Mais de um em cada cinco adultos nos Estados Unidos utiliza redes sociais para tomar decisões relacionadas à saúde, segundo um estudo publicado no Journal of the American Medical Association (JAMA). A pesquisa, que entrevistou mais de sete mil pessoas, revela que, apesar de quase oitenta por cento dos usuários considerarem as informações falsas, o compartilhamento de dados de saúde é comum.
Apesar da desconfiança generalizada, os dados indicam que a tendência de uso é mais forte entre adultos com mais de 65 anos e a população latina. Além do consumo de conteúdo, cerca de 85% dos entrevistados afirmaram ter publicado ou compartilhado informações pessoais e gerais sobre saúde nessas plataformas.
O estudo alerta que a falta de revisão editorial rigorosa nas redes sociais facilita a disseminação de informações incorretas.

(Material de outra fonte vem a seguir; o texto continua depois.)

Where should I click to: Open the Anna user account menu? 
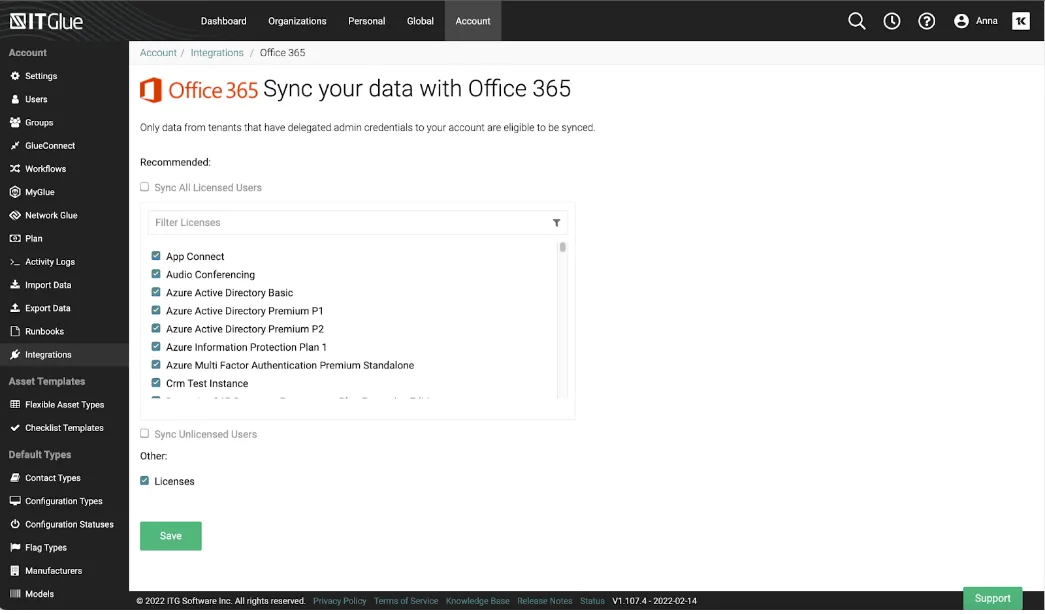[976, 21]
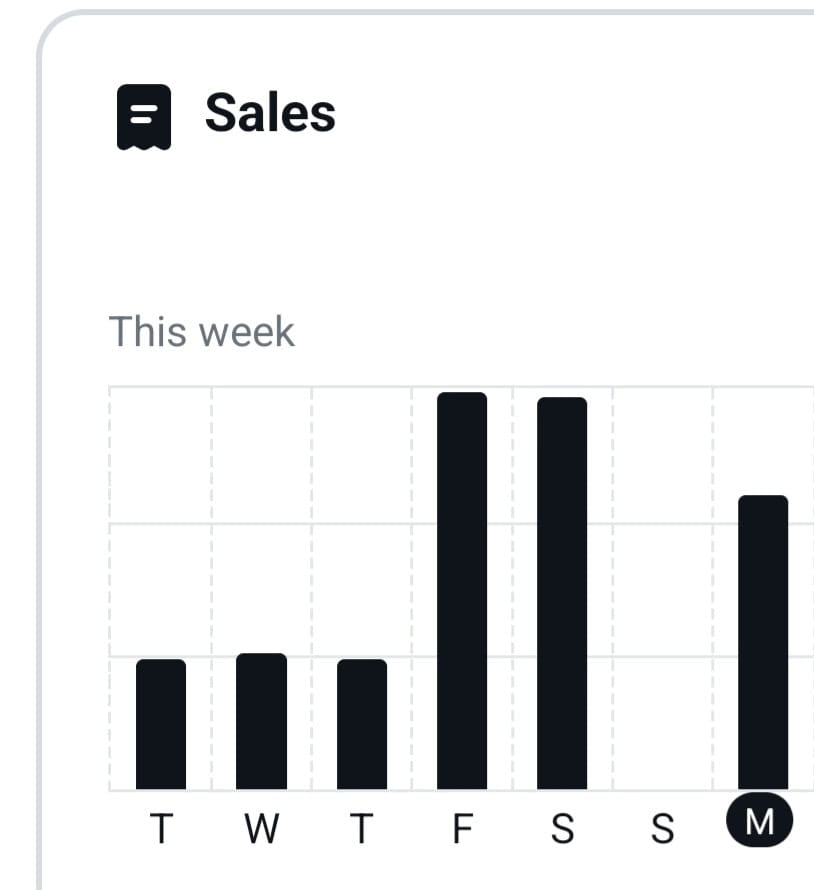Click the W day label
Screen dimensions: 814x890
point(262,829)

O conteúdo gerado por inteligência artificial intensifica o desafio de evitar conselhos não qualificados, mesmo quando alguns criadores de conteúdo são especialistas.
O segmento de saúde em redes sociais demonstra grande potencial econômico. A pesquisa avalia o espaço em US$ 1,27 bilhão em 2026, com projeção de atingir quase US$ 3,8 bilhões até 2035. Os pesquisadores afirmam que a ausência de fiscalização consistente permite que conselhos tendenciosos, muitas vezes ligados a conflitos de interesse, sejam aceitos como genuínos pelos seguidores.